Set every entry down again exactly, excluding any pictures.
BEGIN
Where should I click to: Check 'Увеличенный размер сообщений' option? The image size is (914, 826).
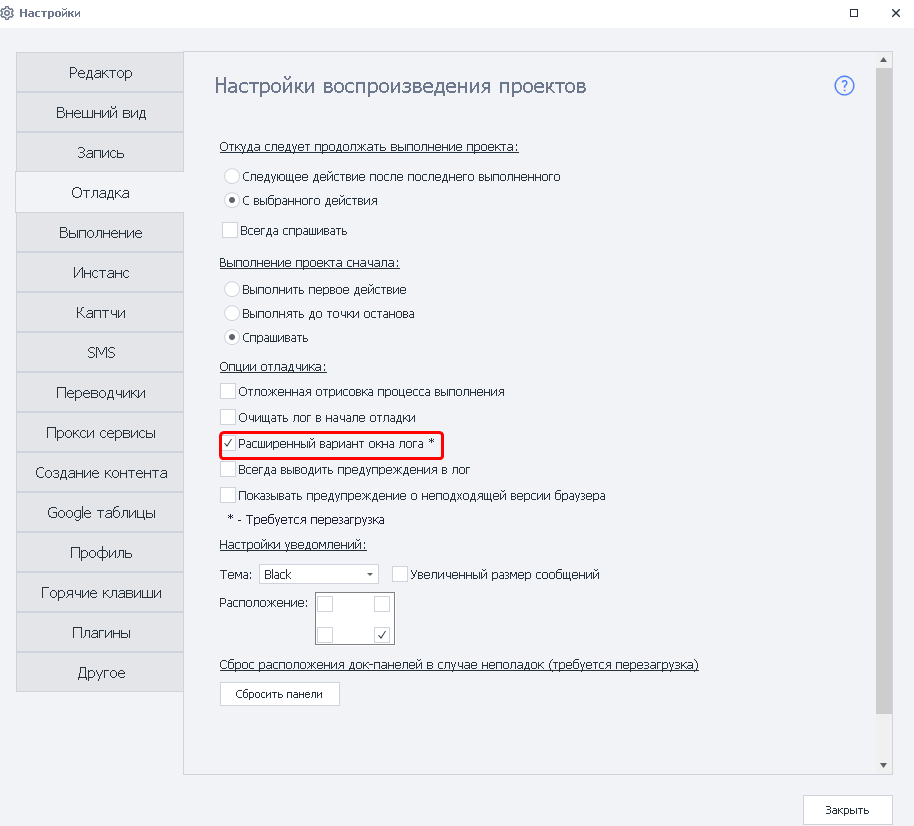[400, 574]
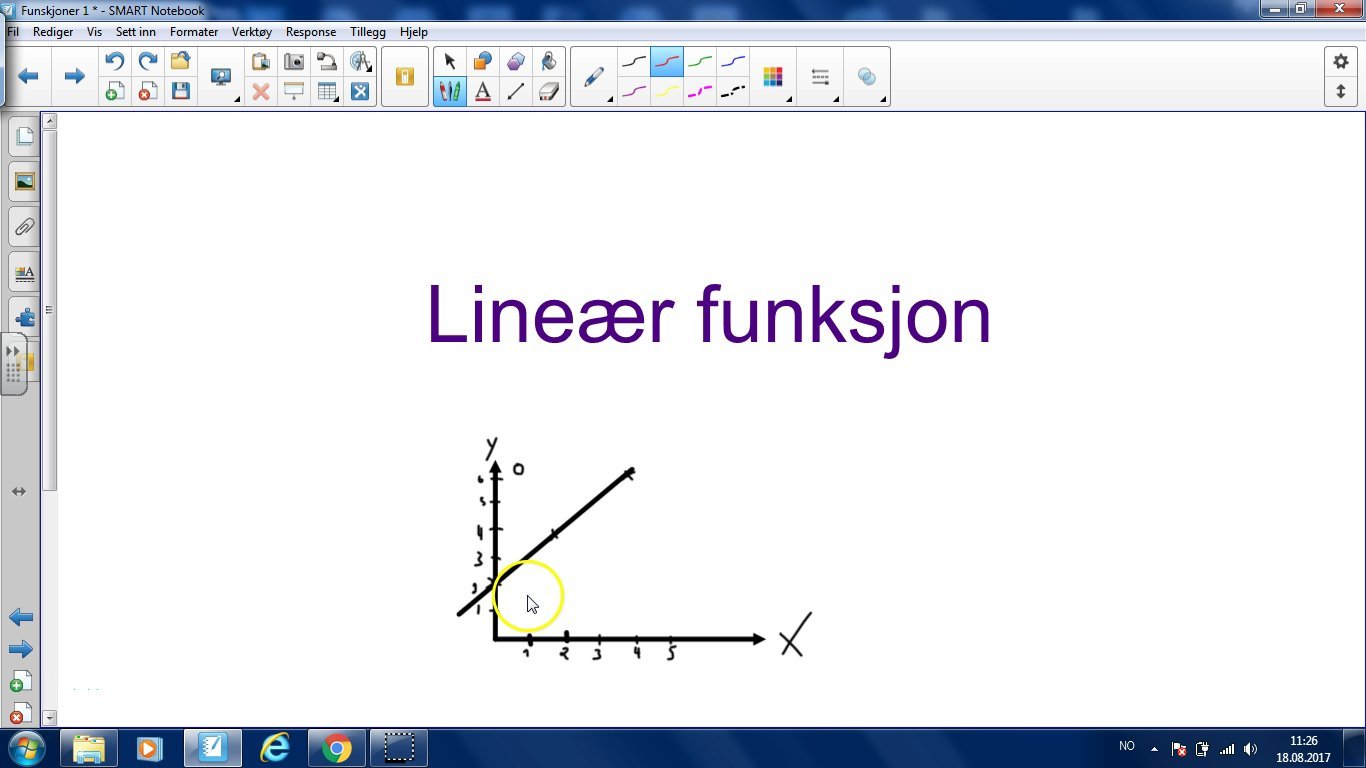Viewport: 1366px width, 768px height.
Task: Insert a table using the table icon
Action: click(326, 91)
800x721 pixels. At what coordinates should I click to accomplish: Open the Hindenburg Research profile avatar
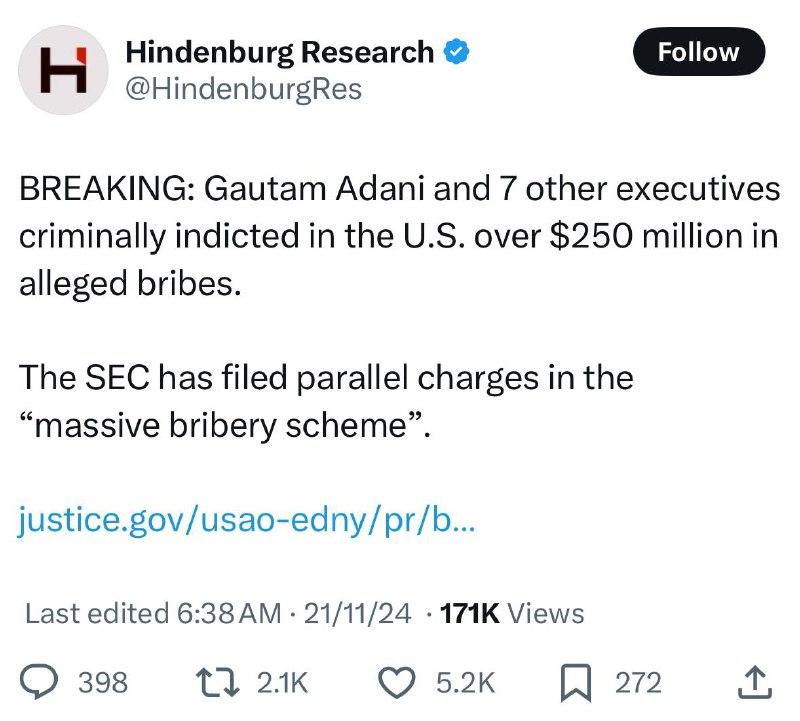63,70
END
**OUTPUT OF THE EXERCISE:**
Where should I click to: Check 'Увеличенный размер сообщений' option? The image size is (914, 826).
[400, 574]
Viewport: 1366px width, 768px height.
Task: Insert a table using the table icon
Action: click(326, 91)
800x721 pixels. At what coordinates should I click to accomplish: Open the Hindenburg Research profile avatar
63,70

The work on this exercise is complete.